━━━━━ Stored rows

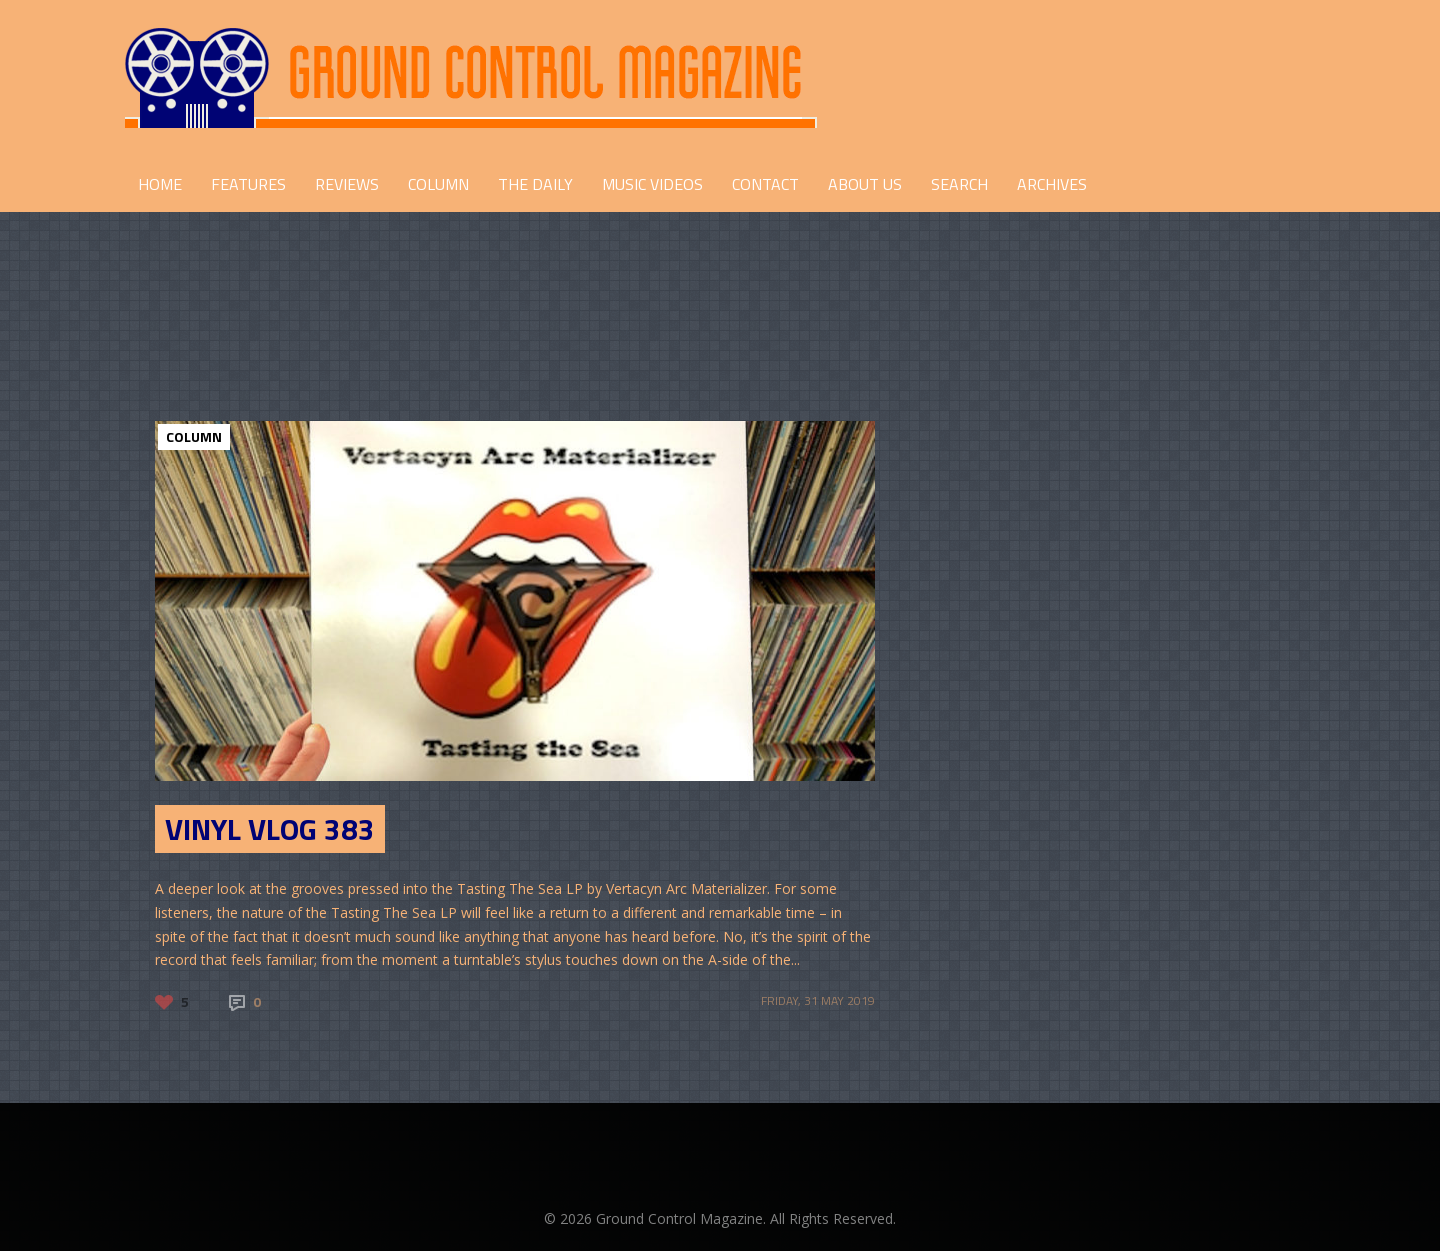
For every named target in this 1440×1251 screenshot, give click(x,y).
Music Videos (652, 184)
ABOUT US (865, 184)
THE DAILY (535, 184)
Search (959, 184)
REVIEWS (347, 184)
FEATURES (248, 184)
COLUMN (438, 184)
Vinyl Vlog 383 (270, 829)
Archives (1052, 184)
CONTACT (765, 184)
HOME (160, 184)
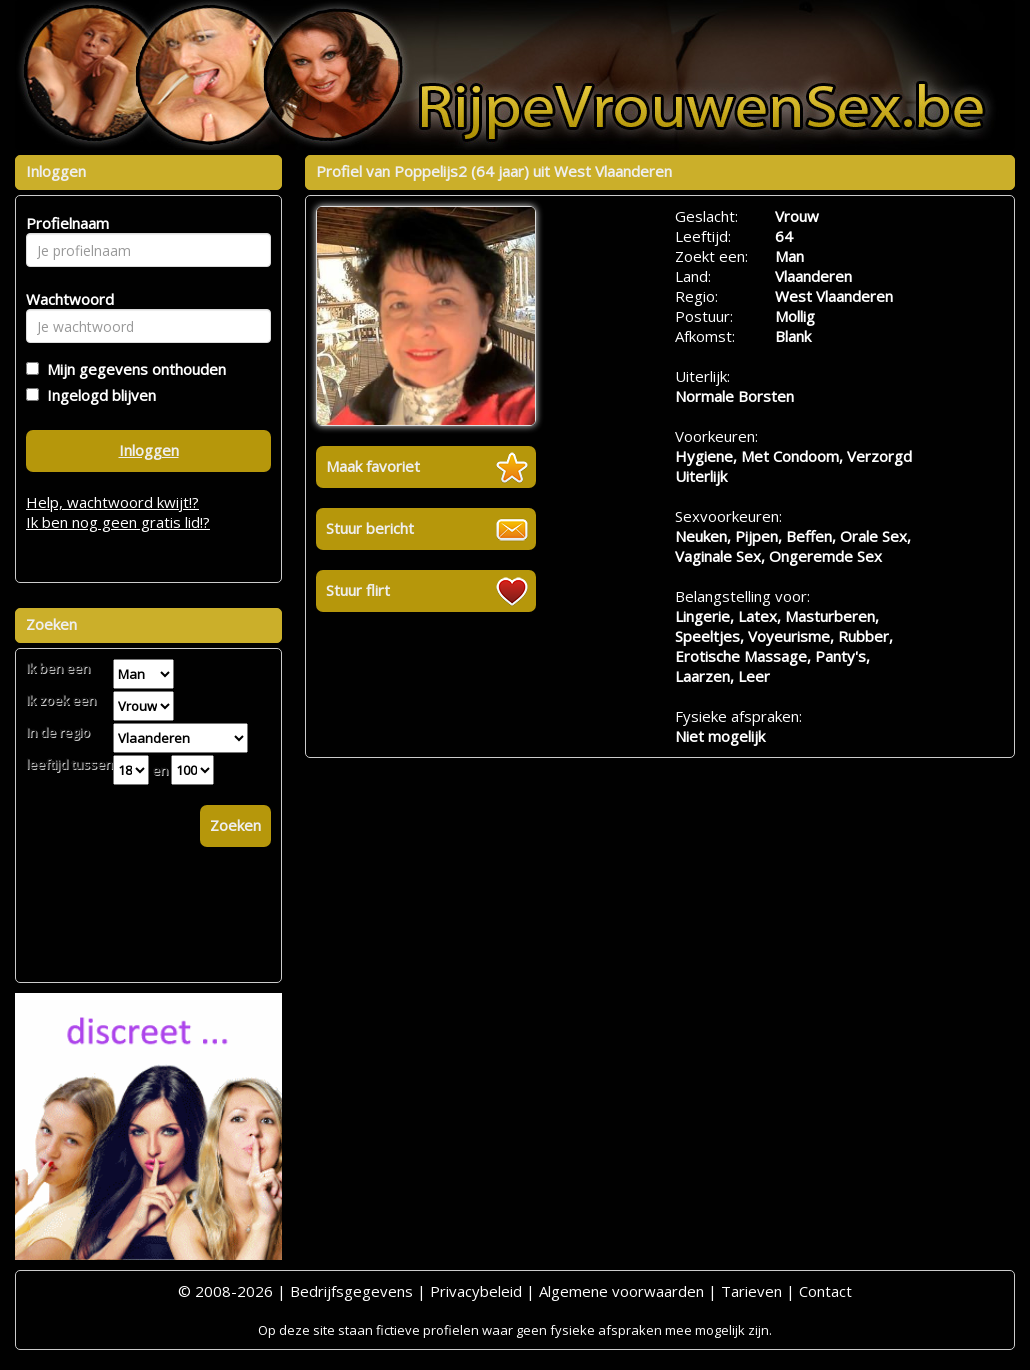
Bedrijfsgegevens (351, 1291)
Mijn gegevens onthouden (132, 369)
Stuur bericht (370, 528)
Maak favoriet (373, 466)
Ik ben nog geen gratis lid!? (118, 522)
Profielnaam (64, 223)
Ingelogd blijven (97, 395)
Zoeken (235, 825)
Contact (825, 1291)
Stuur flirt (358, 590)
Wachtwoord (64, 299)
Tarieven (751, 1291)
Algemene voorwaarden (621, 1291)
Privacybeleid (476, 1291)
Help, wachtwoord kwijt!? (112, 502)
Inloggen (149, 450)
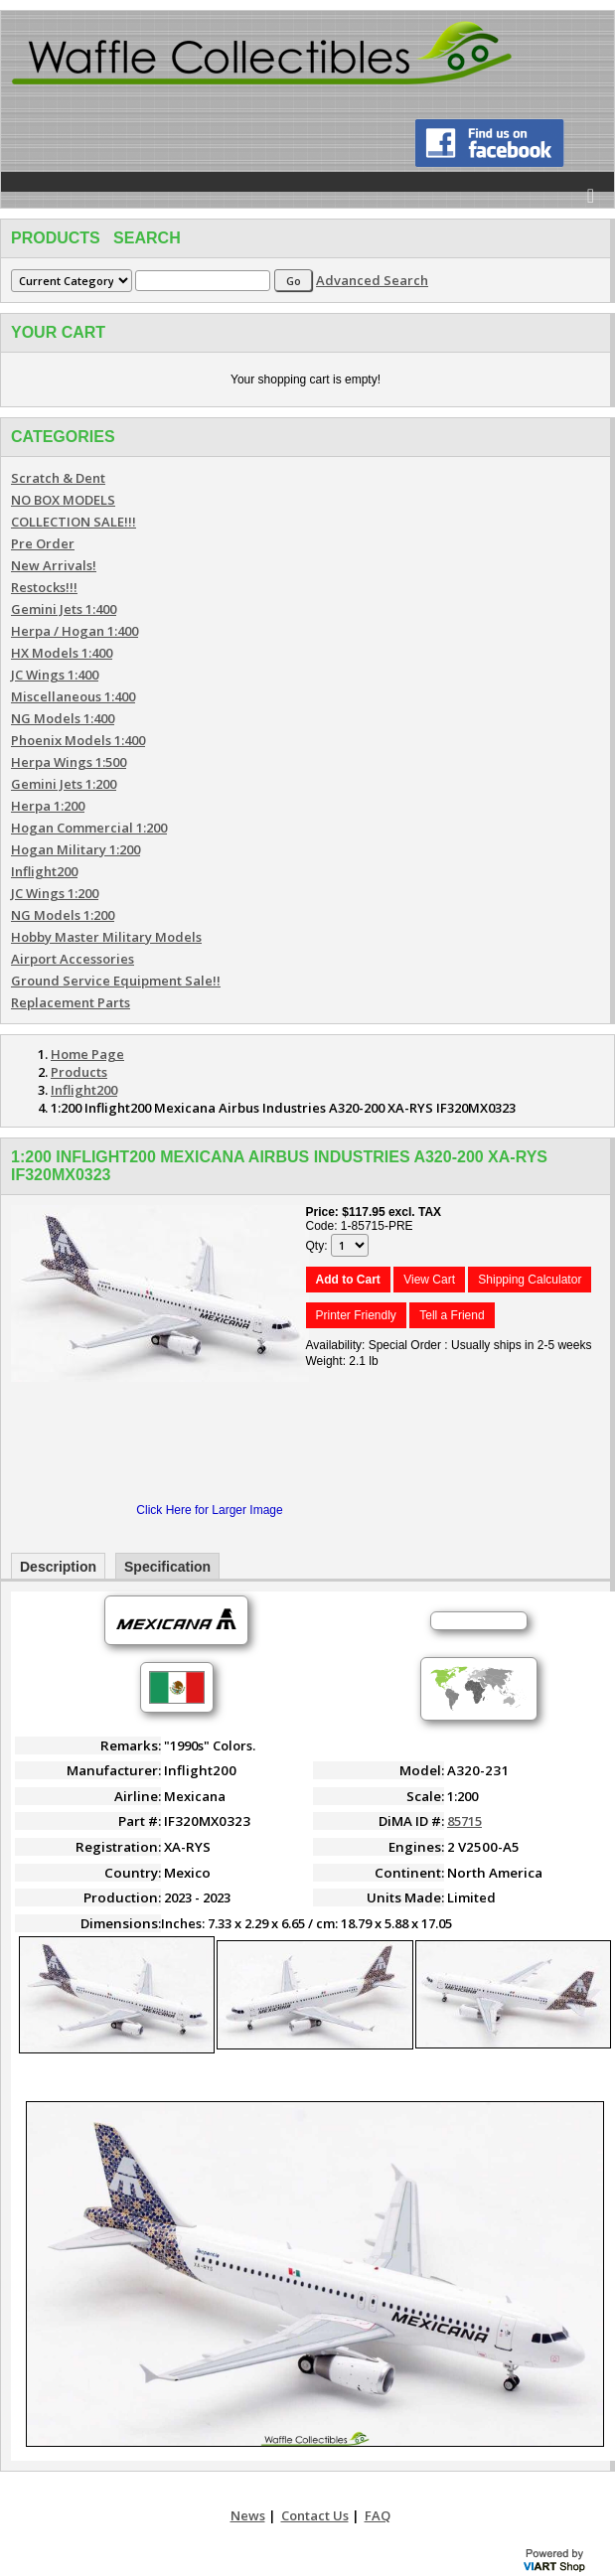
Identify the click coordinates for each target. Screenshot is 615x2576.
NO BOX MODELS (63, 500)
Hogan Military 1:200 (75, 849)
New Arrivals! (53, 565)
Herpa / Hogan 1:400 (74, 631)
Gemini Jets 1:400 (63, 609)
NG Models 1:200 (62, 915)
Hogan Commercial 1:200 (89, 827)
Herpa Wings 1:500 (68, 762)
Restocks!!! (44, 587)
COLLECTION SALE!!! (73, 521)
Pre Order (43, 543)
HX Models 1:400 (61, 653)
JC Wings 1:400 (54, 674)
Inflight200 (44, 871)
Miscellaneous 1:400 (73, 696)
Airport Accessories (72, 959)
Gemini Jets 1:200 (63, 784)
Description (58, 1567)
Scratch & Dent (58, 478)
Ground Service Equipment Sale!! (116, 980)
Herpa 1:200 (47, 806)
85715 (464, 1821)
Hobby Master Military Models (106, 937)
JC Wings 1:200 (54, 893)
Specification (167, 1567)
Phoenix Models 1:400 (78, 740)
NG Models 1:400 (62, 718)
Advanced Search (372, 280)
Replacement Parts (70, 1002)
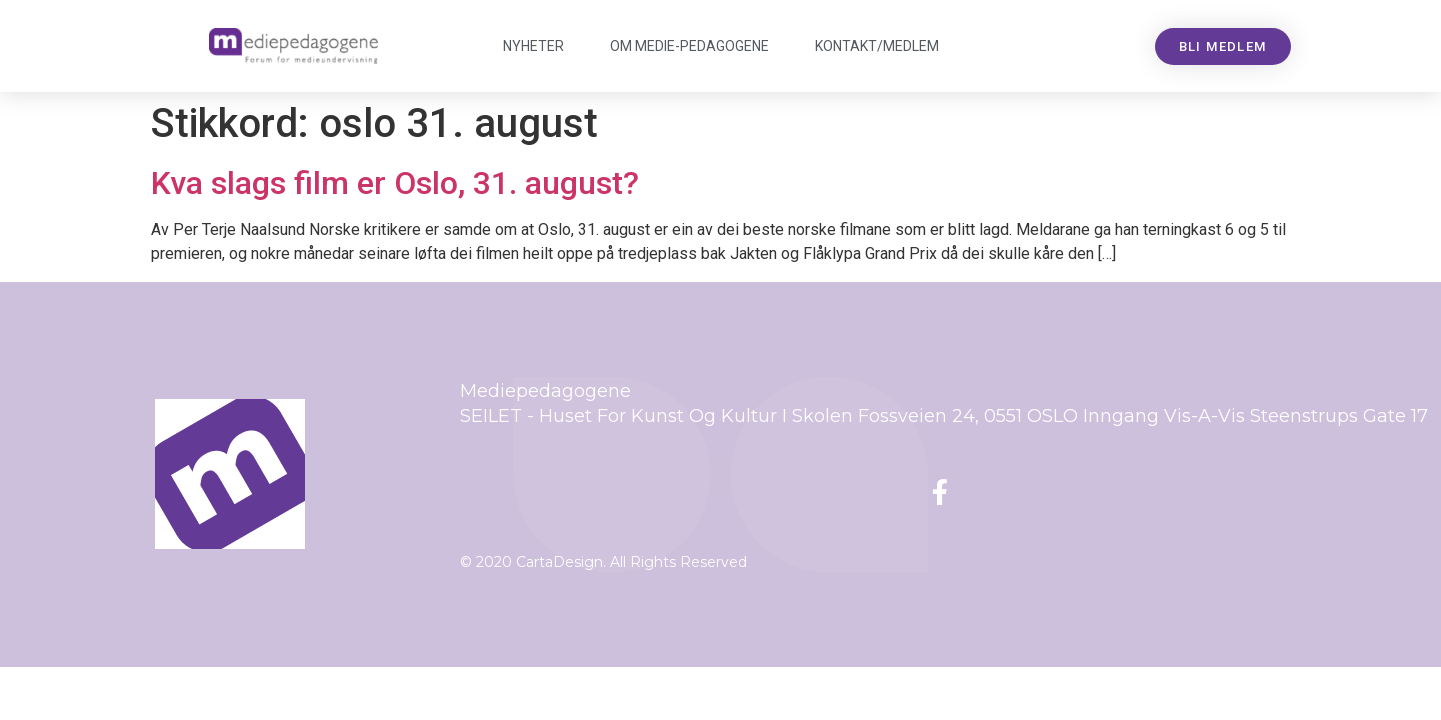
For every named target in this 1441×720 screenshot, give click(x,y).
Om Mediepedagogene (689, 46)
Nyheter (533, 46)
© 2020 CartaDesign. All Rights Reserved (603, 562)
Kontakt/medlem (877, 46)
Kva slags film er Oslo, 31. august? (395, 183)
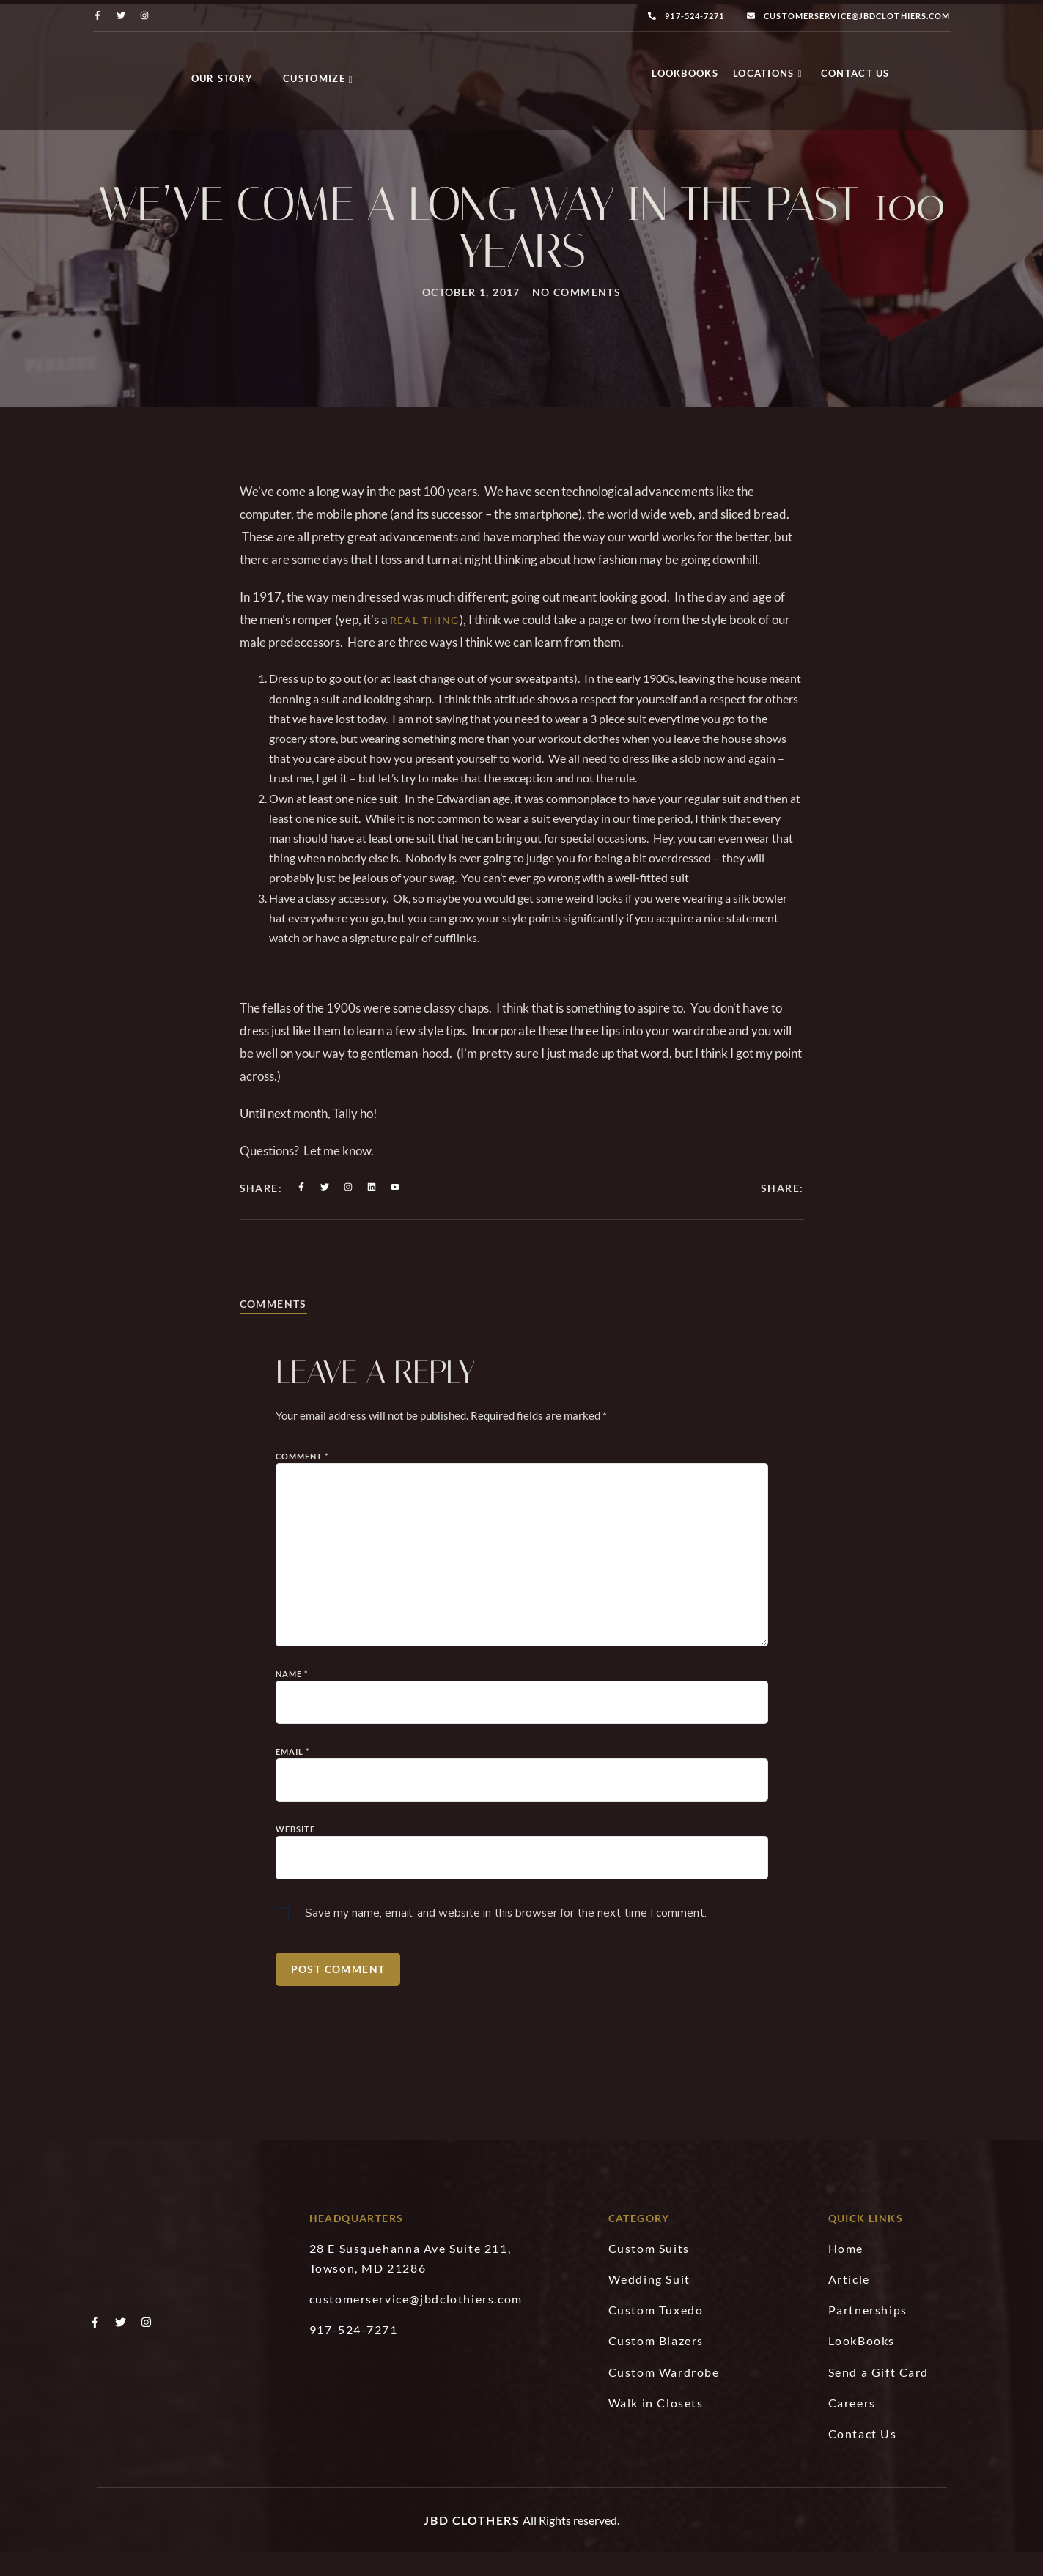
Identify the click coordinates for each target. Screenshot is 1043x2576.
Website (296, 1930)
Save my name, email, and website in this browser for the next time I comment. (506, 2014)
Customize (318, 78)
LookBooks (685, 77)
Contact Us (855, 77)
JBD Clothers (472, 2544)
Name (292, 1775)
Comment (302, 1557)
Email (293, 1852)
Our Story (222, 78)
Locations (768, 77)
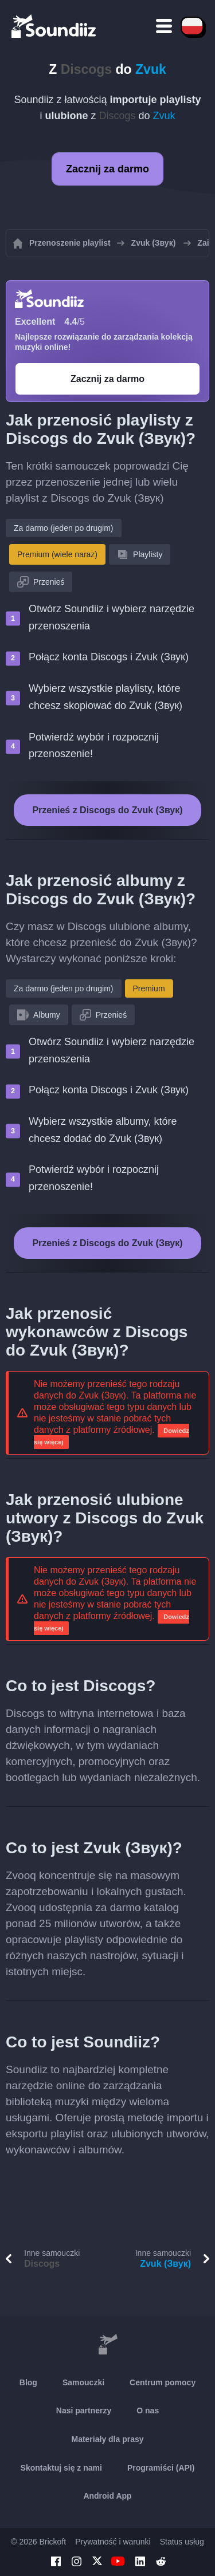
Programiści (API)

━━━━━━━━━━

| Problem to solve |
Copy all of the entries above without changing anything, and leave out the pictures.

| Written reply |
For every named target in this 1440×1251 screenshot, give click(x,y).
Music Videos (652, 184)
ABOUT US (865, 184)
THE DAILY (535, 184)
Search (959, 184)
REVIEWS (347, 184)
FEATURES (248, 184)
COLUMN (438, 184)
Vinyl Vlog 383 (270, 829)
Archives (1052, 184)
CONTACT (765, 184)
HOME (160, 184)
Bedrijfsgegevens (351, 1291)
Mijn gegevens onthouden (132, 369)
Stuur bericht (370, 528)
Maak favoriet (373, 466)
Ik ben nog geen gratis lid!? (118, 522)
Profielnaam (64, 223)
Ingelogd blijven (97, 395)
Zoeken (235, 825)
Contact (825, 1291)
Stuur flirt (358, 590)
Wachtwoord (64, 299)
Tarieven (751, 1291)
Algemene voorwaarden (621, 1291)
Privacybeleid (476, 1291)
Help, wachtwoord kwijt!? (112, 502)
Inloggen (149, 450)
Identify the click coordinates for each target. Screenshot is 615x2576.
NO BOX MODELS (63, 500)
Hogan Military 1:200 (75, 849)
New Arrivals! (53, 565)
Herpa / Hogan 1:400 (74, 631)
Gemini Jets 1:400 (63, 609)
NG Models 1:200 (62, 915)
Hogan Commercial 1:200 (89, 827)
Herpa Wings 1:500 (68, 762)
Restocks!!! (44, 587)
COLLECTION SALE!!! (73, 521)
Pre Order (43, 543)
HX Models 1:400 (61, 653)
JC Wings 1:400 (54, 674)
Inflight200 (44, 871)
Miscellaneous 1:400 (73, 696)
Airport Accessories (72, 959)
Gemini Jets 1:200 (63, 784)
Description (58, 1567)
Scratch & Dent (58, 478)
Ground Service Equipment Sale!! (116, 980)
Herpa 1:200 (47, 806)
85715 (464, 1821)
Hobby Master Military Models (106, 937)
JC Wings 1:200 (54, 893)
Specification (167, 1567)
Phoenix Models 1:400 (78, 740)
NG Models 1:400 (62, 718)
Advanced Search (372, 280)
Replacement Parts (70, 1002)
For every named target in this 1441×720 screenshot, give click(x,y).
Om Mediepedagogene (689, 46)
Nyheter (533, 46)
© 2020 CartaDesign. All Rights Reserved (603, 562)
Kontakt/medlem (877, 46)
Kva slags film er Oslo, 31. august? (395, 183)
Identify the click coordinates for each target. Screenshot is 1043x2576.
Website (296, 1930)
Save my name, email, and website in this browser for the next time I comment. (506, 2014)
Customize (318, 78)
LookBooks (685, 77)
Contact Us (855, 77)
JBD Clothers (472, 2544)
Name (292, 1775)
Comment (302, 1557)
Email (293, 1852)
Our Story (222, 78)
Locations (768, 77)
Programiści (API)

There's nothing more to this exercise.